To give this the most charitable reading….maybe Mossack Fonseca wasn’t the best example of a hacking victim that Key might have selected. Oh true, he did also mention the hack of Sony Pictures. But that example isn’t any better. The Sony hack is widely believed to have been a North Korean operation, motivated by the Pyongyang regime’s desire for payback after Sony had financed a James Franco/Seth Rogen ‘comedy’ film about the assassination of North Korea’s political leader. In addition : among the many revelations from the Sony hack was the cold, hard evidence that the female stars on the film American Hustle ( Jennifer Lawrence, Amy Adams) were paid considerably less than their male co-stars. Subsequently, the Sony revelations have triggered a useful debate on institutionalized sexism in the US entertainment industry and corporate life in general. As noted in this great essay by Jennifer Lawrence.
Meaning: as with Mossack Fonseca, the Sony hack put material into the public domain that has proved to be in the public interest. Key, however, has chosen to cite both these examples as red light warnings to New Zealand corporates to beef up their online secrecy. All of this was merely the prelude to the government unveiling its solution to the cyber threats allegedly facing this country : a Computer Emergency Response Team (CERT) that will receive $2.2 million to set itself up, and then have $5 million a year to spend on helping to keep New Zealand business safe from the stranger dangers out there online:
The Government has announced it will spend $22.2 million over the next four years on improving New Zealand's cyber security.
Of that, $2.2 million will be spent setting up a Computer Emergency Response Team (CERT). The remaining $20 million will be CERT's operational funds.

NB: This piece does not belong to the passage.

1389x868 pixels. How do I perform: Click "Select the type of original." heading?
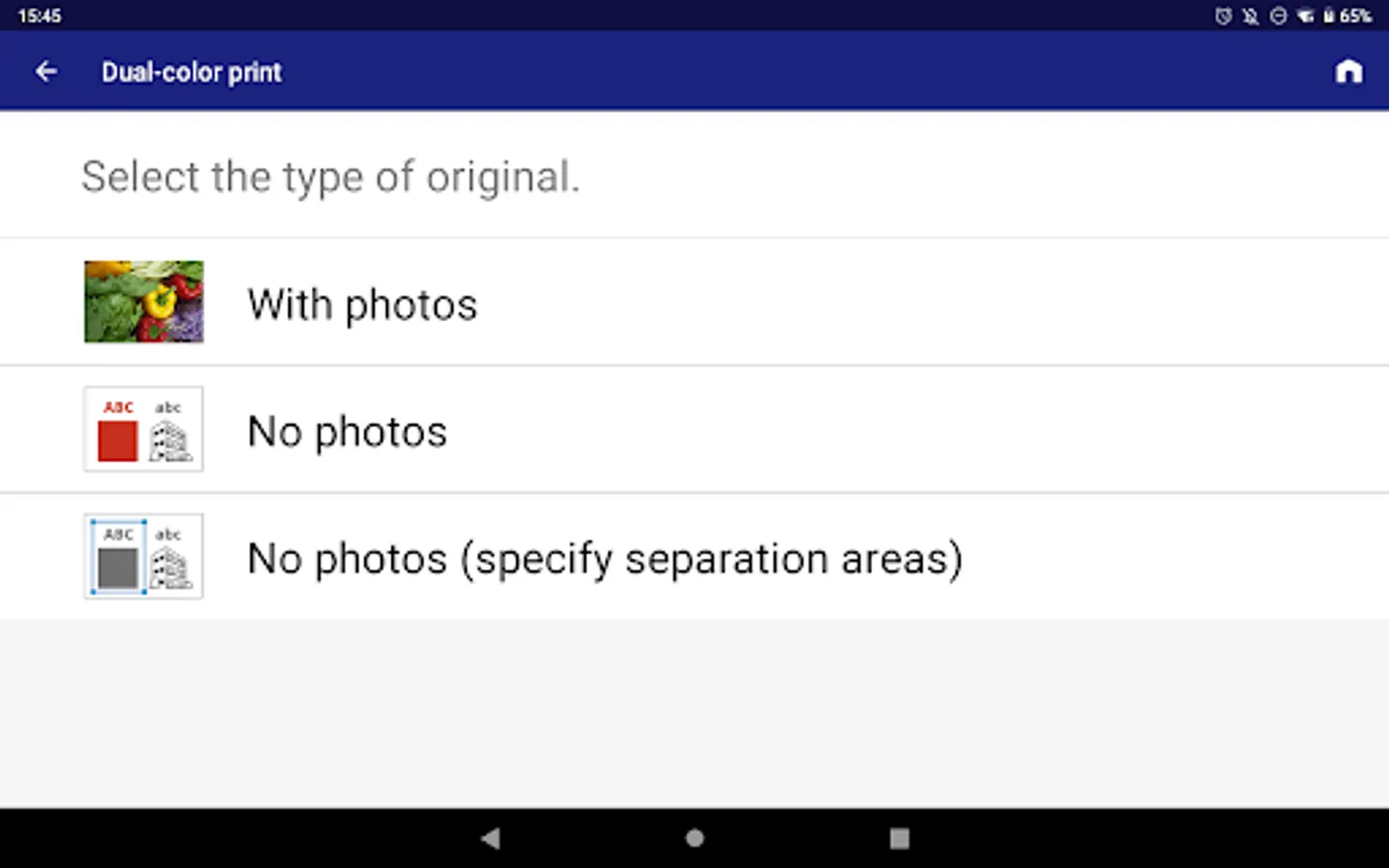[x=331, y=176]
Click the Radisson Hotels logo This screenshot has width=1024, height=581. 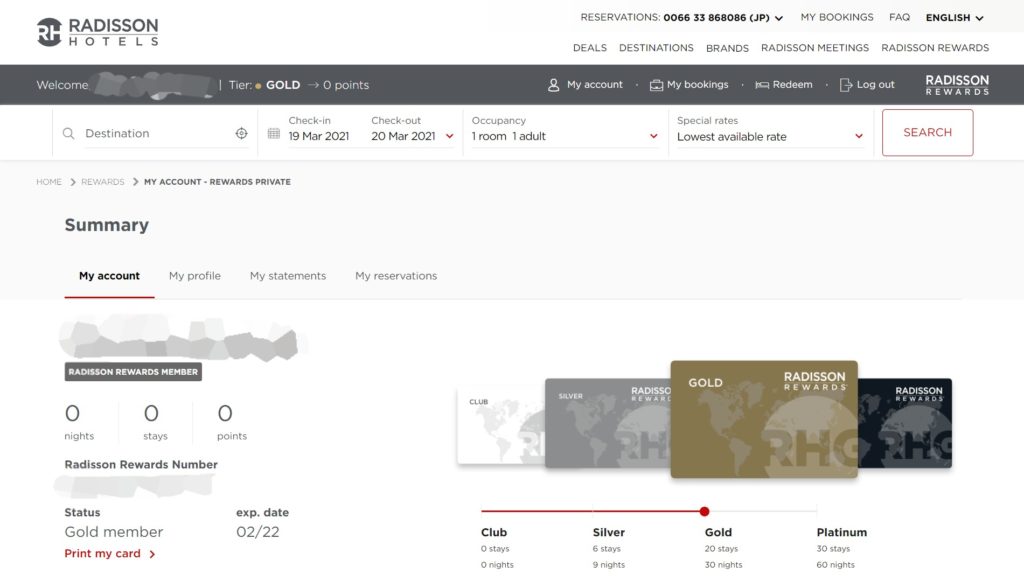coord(97,32)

That’s the problem of course. If you portray the risks online in apocalyptic terms – yikes, the Chinese/North Koreans/Eastern Europeans etc are coming to steal our intellectual property and all of our trade secrets ! – then $5 million a year in operational funding looks like a pretty token response. Go big though, and it looks even more like corporate welfare, and state provision of protections that New Zealand business should be paying for itself. Incidentally, won’t CERT’s efforts overlap with what the GCSB is supposed to be doing in this same area ? Isn’t the GCSB supposed to be concerned with online threats to New Zealand’s economic interests? Who’s going to be the sheriff here ? Funny. Normally, our freedom-loving captains of industry fancy themselves as bold adventurers on the oceans of commerce…yet this proposal not only invites them to share their secrets with Big Brother, but to actively seek its protection. An odd fit, wouldn’t you say, ideologically speaking.
Basic question : is the bulk of the online risk to New Zealand of the ‘stranger danger’ kind located offshore – or are most of this country’s online violations originating within branches of the New Zealand corporate family, as firms raid each other for market advantage ? If, as one would suspect, it really is the latter….CERT would readily become part of the problem, rather than part of the solution. How, for instance, will CERT be supposed to handle and store the confidential information that will be essential to it assisting in the provision of a significant defence? And why would any sane NZ firm think that sharing its defensive strategies with a government agency wasn’t going to pose an additional security risk in itself?
In other words, everything about CERT smacks of it offering merely generic advice, and being marketing fluff for the security industry that stands to gain an influx of business from this handout of public money. Surely, if firms had genuine secrets worth keeping, then they should pay for the expertise required to keep themselves safe? Isn’t that how the free market is supposed to work? Already, the state pays for the bulk of the research and development work carried out in New Zealand, and from which the private sector reaps a good deal of private gain. Now the taxpayer is helping to pay for their online security as well; primarily, to enable the private sector to conceal information that (in some cases at least) the public needs to know.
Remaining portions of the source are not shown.